Keeping a log of how active you are and what you eat and drink every day can be a very effective reminder of your food priorities. There are many gadgets, apps, and tools that can help, including these free ones. If you are like most of us, you may find that you are consuming more calories that you are using. What to do? Start with SMART (Specific, Measurable, Attainable, Relevant, and Time-bound) goals for yourself because it’s easier to achieve these goals than something general.
According to America On the Move Foundation, a national non-profit organization co-founded by James O. Hill, PhD, “modifying energy balance (i.e. energy intake and/or expenditure) by 100 [Calories]/day could prevent weight gain in 90% of the adult U.S. population.” Here are a few easy ways to burn some calories throughout your day.
- Start pedaling! You can burn around 200 Calories in 23 minutes (or 4.6 miles) of pedaling a bike. Use the stationary bikes at the gym or take a lap or two around your neighborhood.
- Take the dog for a walk!

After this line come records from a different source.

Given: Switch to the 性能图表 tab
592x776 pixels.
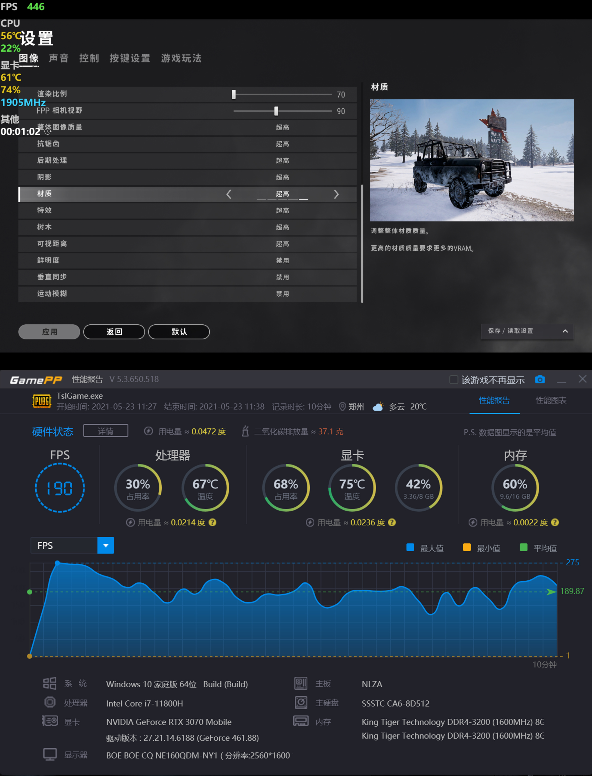Looking at the screenshot, I should tap(551, 400).
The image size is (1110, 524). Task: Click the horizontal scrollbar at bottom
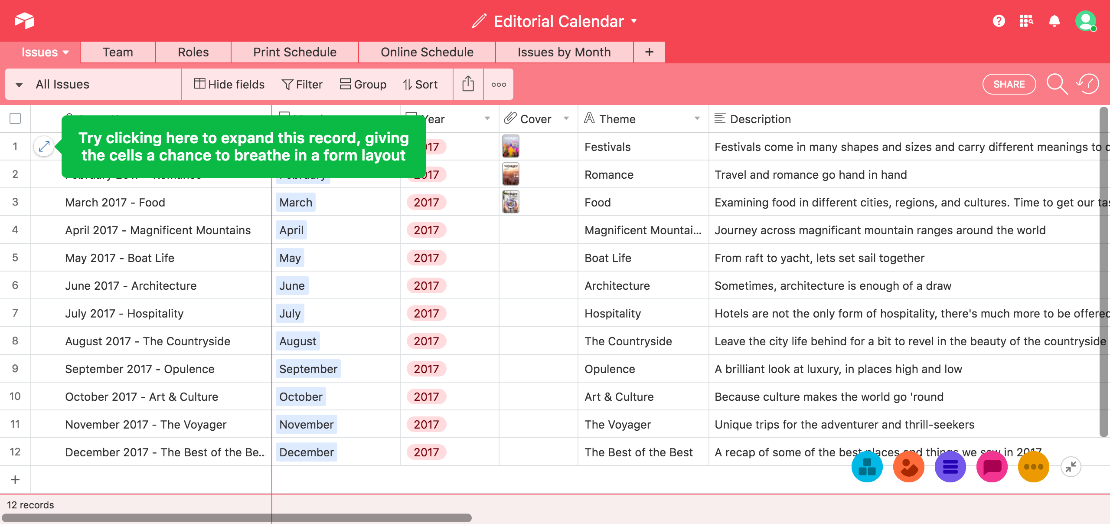[236, 518]
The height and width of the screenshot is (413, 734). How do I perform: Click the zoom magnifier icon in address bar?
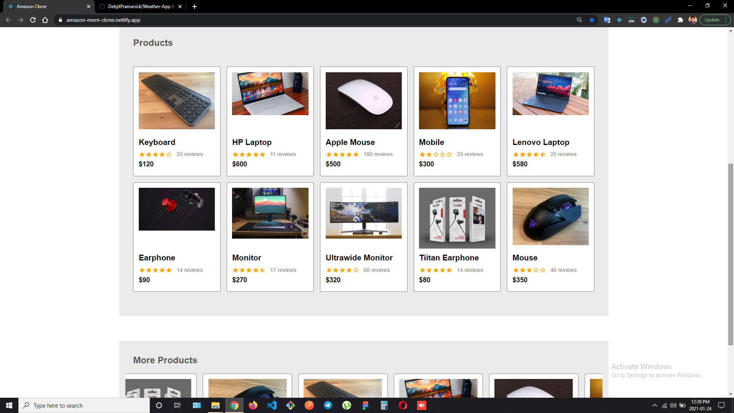pos(580,20)
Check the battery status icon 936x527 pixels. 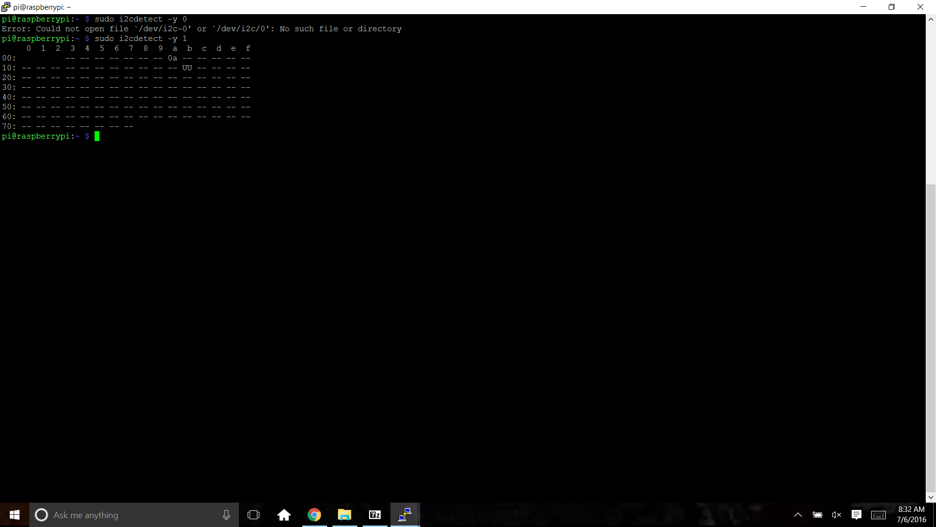coord(818,515)
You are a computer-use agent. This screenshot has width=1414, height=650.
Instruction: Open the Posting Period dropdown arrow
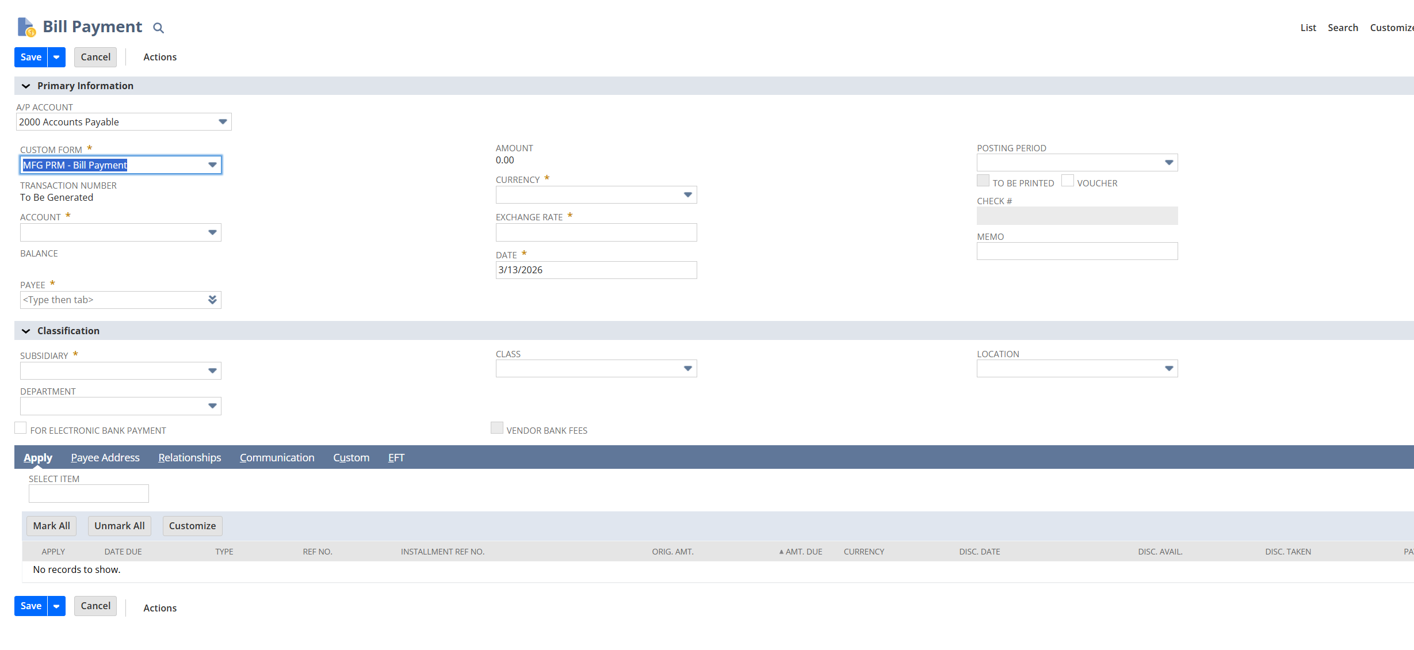[1168, 163]

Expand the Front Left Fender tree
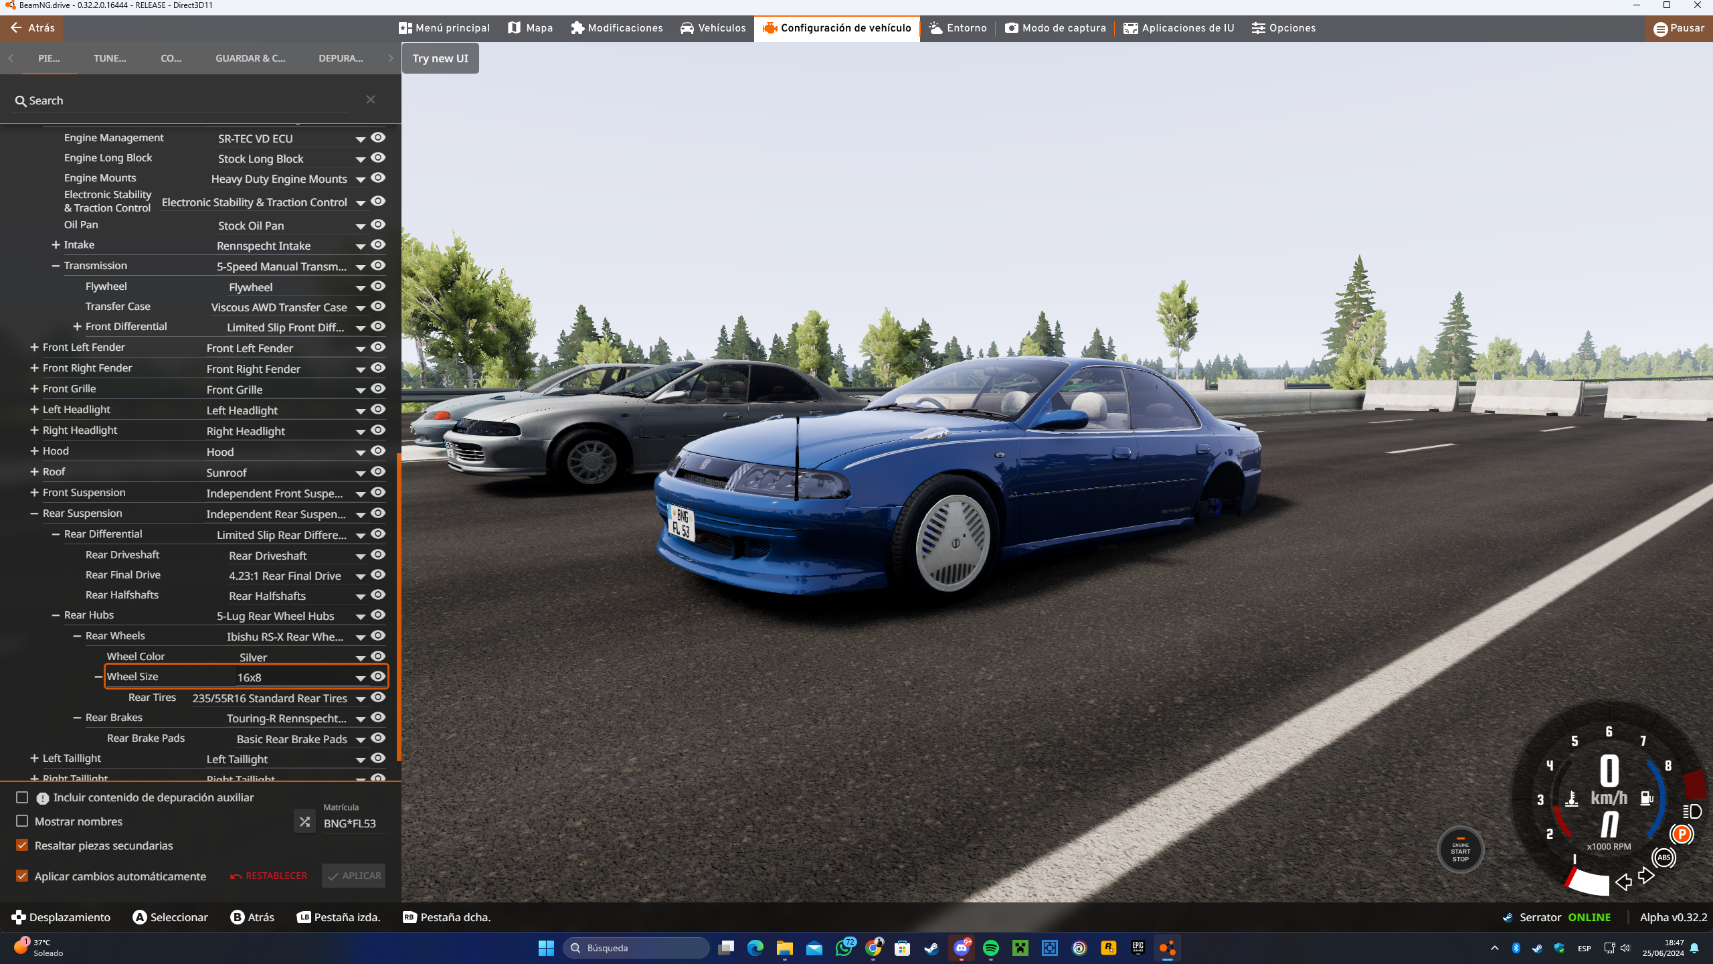coord(34,347)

A brisk walk for 25 minutes burns about 190 Calories.
- Grab the family and head to the bowling alley! A 60 minute game burns approximately 200 Calories (but be sure to skip the beer!).
- Head to the pool! 30 minutes of swimming (you can alternate your strokes), jog, lane walk or treading water burns roughly 200 Calories.
- Skip the elevator, take the stairs! Three flights of stairs, three times a day can burn around 45 Calories. A flight of stairs equals approximately 12 steps.
- Fidgeting can burn 100 Calories over the course of a day.
- Swap a regular soda for a diet soda with aspartame and cut around 150 Calories
Bottom line – Keep moving and don’t give up if you don’t achieve your goal immediately. If you can’t reach your goal(s) consider if you need to change your goal. It may be helpful to develop your goals based on your schedule, what motivates you, and what is challenging to you. For example, can you be more disciplined at work or are you more motivated on the weekends with family and friends that share your goals?
And what about all of the different diets that are touted to help you? There are certainly the diets that sound too good to be true and they can often backfire. But there are certainly diets that focus on protein, or fat, or limiting carbohydrates. The science shows that it’s more important to focus on the diet that helps you reduce your calorie intake long term rather than focusing on a specific diet trend.